Your assignment: If a line below contains "Switch", add it to your tally, then answer with the tally alone.

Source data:
+ + + +

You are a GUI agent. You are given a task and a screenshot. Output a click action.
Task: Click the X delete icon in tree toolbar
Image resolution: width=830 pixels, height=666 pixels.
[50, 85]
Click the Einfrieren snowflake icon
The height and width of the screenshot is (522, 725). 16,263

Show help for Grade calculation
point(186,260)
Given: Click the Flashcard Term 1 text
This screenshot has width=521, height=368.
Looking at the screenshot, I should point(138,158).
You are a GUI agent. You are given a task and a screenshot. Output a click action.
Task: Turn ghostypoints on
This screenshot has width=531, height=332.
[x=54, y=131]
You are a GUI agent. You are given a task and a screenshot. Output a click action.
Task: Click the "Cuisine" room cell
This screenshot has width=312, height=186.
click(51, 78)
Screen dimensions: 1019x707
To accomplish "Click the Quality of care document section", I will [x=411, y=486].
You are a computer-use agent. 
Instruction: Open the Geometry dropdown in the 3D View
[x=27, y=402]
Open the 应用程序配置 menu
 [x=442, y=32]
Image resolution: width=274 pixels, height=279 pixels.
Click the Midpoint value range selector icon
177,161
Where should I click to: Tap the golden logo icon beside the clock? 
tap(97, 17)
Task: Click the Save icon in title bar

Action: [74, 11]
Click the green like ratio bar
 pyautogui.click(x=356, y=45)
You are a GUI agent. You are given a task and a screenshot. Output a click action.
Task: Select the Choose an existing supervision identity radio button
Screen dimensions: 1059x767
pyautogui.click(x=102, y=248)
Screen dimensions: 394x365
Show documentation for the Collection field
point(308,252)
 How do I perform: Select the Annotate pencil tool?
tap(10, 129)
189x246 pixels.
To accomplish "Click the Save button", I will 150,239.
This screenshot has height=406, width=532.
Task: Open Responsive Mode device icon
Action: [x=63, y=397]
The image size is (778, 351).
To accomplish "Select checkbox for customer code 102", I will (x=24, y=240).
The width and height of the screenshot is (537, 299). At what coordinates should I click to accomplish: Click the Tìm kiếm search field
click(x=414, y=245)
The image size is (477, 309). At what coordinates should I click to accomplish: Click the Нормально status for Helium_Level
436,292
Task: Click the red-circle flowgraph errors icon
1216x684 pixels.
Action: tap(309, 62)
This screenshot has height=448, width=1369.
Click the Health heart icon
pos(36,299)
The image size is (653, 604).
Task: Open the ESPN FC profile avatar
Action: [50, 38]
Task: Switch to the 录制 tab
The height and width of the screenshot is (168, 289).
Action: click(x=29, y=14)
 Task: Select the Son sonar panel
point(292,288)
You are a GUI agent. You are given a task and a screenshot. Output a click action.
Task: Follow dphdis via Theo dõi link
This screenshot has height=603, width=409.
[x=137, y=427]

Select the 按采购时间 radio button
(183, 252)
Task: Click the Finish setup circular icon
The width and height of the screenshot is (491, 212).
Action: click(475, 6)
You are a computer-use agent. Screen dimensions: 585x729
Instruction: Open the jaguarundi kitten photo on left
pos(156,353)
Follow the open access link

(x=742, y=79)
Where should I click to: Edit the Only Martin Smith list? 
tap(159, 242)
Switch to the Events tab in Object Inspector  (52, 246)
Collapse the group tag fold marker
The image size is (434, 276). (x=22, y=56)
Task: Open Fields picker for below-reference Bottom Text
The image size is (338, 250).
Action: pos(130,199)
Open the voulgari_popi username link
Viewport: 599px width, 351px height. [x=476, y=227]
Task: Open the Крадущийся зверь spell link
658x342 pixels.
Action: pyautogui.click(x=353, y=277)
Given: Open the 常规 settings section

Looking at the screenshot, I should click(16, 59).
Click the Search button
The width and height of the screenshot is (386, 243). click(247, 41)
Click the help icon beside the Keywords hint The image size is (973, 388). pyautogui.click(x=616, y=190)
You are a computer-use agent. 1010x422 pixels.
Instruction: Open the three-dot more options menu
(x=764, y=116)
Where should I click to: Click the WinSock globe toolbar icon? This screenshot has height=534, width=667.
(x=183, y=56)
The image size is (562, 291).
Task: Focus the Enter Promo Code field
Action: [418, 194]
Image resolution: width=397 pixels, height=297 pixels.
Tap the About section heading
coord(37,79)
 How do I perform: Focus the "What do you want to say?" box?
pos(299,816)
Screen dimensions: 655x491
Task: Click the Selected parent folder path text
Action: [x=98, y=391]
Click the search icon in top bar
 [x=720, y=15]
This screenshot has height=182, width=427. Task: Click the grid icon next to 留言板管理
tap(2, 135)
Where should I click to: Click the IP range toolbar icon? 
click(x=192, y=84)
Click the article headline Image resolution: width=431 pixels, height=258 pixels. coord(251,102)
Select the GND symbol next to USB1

+ + + +

Written response: 2